■ Brief:
Pull out each row below that contains the word "Locate" and copy it in full.

■ Task input:
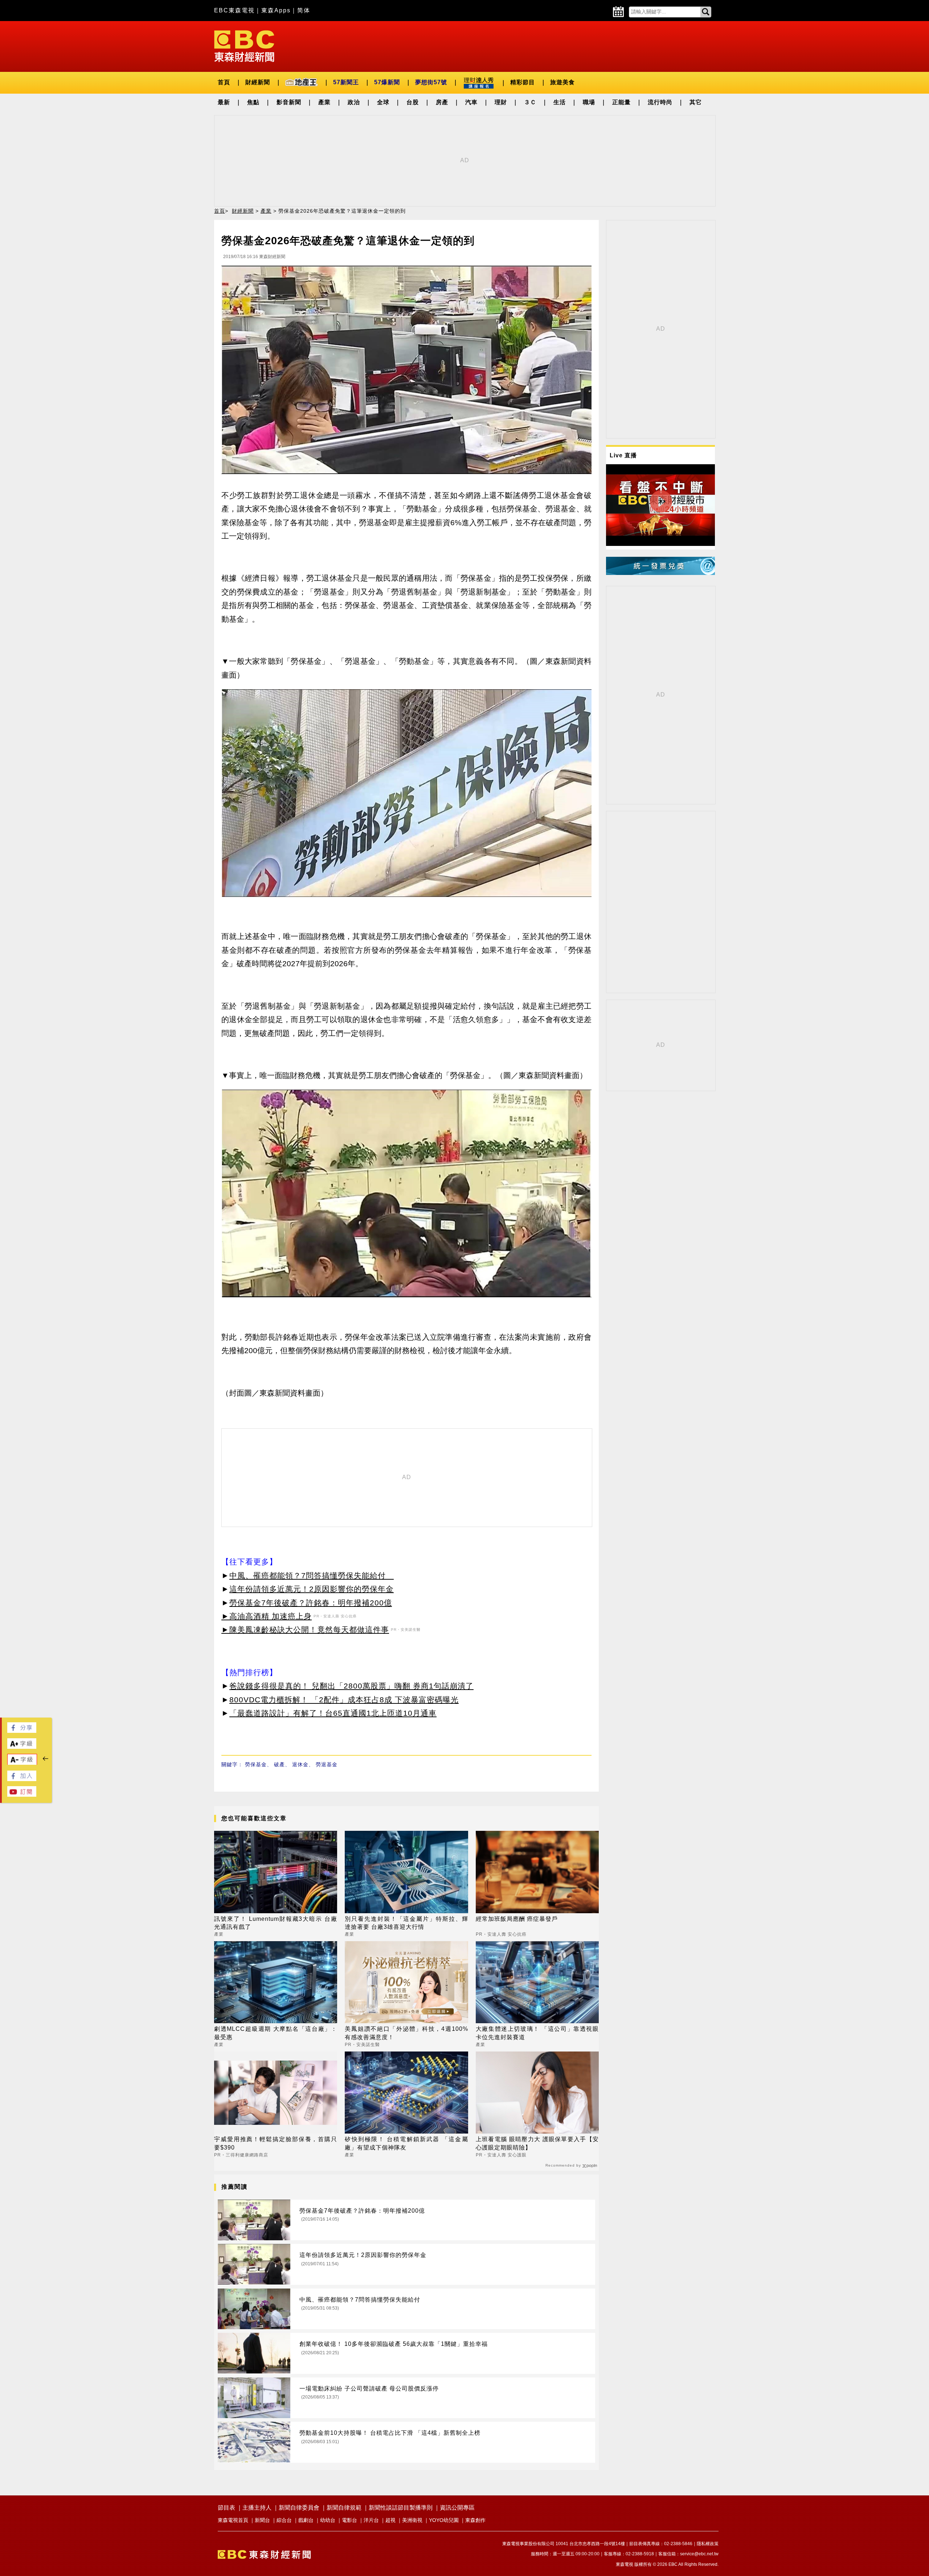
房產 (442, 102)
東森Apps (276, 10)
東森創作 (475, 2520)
---
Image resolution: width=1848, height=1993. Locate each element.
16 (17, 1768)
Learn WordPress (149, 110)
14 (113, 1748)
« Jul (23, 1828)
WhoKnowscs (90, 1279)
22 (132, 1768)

■ Answer to the task:
Image resolution: width=1848, height=1993. Locate each element.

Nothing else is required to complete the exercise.